Azure AI Content Safety / Content Moderator Azure appeals to enterprises that already buy infrastructure, identity, and compliance tooling from Microsoft. The tradeoff is similar to OpenAI’s approach: easier procurement and support, less transparency and less flexibility. Llama Guard stands out when a team wants to inspect the model, run it locally, or adapt policy behavior without waiting on a vendor.
Perspective API Perspective is narrower and has long been associated with toxicity scoring rather than broad generative AI safety policy. If your core problem is comment toxicity or harassment detection, Perspective can still be a reasonable fit. If you need a moderation layer for LLM prompts and responses across categories like self-harm, privacy, crimes, and elections, Llama Guard is closer to that job.
IBM Granite Guardian Granite Guardian is one of the more direct open alternatives. It serves similar buyers, teams that want an open safety model they can deploy themselves, often in enterprise settings. The choice often comes down to ecosystem preference: IBM shops may lean Granite, while teams already building around Meta’s Llama family, Llama Stack, or Hugging Face examples may find Llama Guard easier to adopt.

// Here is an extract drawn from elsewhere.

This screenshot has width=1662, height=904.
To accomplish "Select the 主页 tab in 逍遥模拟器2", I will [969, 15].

ShieldGemma Google’s ShieldGemma is another open safety effort worth watching. It may appeal to teams already experimenting with Gemma models or Google tooling. Llama Guard currently has the stronger deployment story from what we found, especially in terms of integrations, model family depth, and practical documentation around real use.
FAQ
What is Llama Guard used for?
It is used to moderate LLM prompts and responses. Teams add it to chatbots, agents, RAG systems, and multimodal apps to catch unsafe content before or after generation.
Is Llama Guard a chatbot?
No. It is a classifier, not a general assistant. Most users never interact with it directly because it runs behind the scenes.
Who built Llama Guard?
Meta built it as part of the broader Llama ecosystem and its AI safety tooling.
Can Llama Guard check both prompts and model outputs?

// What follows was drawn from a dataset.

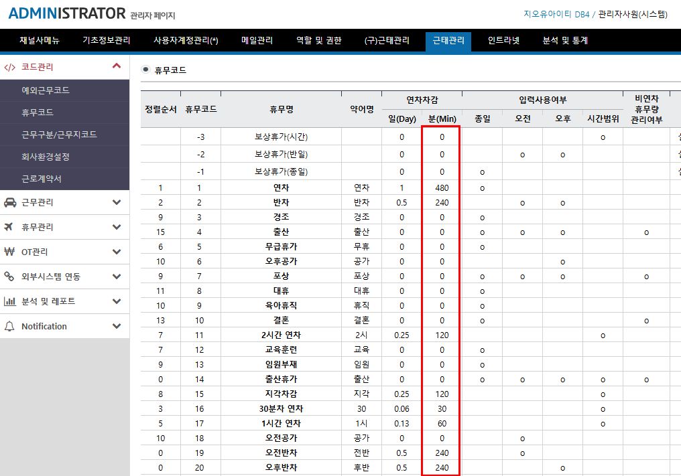The width and height of the screenshot is (681, 476).
Task: Expand the OT관리 chevron
Action: [117, 252]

Yes. It can screen user input before generation and screen model responses before they are shown.
Does Llama Guard support images?
Yes, in the vision and multimodal versions. Llama Guard 3 Vision and Llama Guard 4 can evaluate text plus image content.
Which version should I use?
From the research, Llama Guard 3 1B is surprisingly strong for lightweight deployments, while 8B is the general-purpose text choice and the newer multimodal models are better if your app handles images. The right answer depends on whether you care more about cost, latency, or modality support.
Is it multilingual?
Yes, Llama Guard 3 supports 8 languages. You should still test it on your own traffic if non-English moderation is important.
How do I get started?
Most teams start by pulling the model from Hugging Face or calling it through an API provider like OpenRouter. Then they wire it into one or two checkpoints, usually user input and final model output.
How long to set up?
A simple API-based proof of concept can take a few hours. A production deployment with self-hosting, logging, thresholds, and policy review can take days to weeks.
Is Llama Guard enough on its own for AI safety?
Usually not. It is best treated as one layer, especially if you are worried about jailbreaks, prompt injection, or code execution risks.
How accurate is it?
It depends on the version and task. In one OWASP benchmark, the 1B model detected 76% of adversarial prompts, and Llama Guard 3 Vision reached a 0.938 F1 score on response classification in Meta’s internal tests.
Is Llama Guard free?
The model weights are free to use, but deployment is not. You still pay for compute, engineering time, monitoring, and any surrounding safety infrastructure.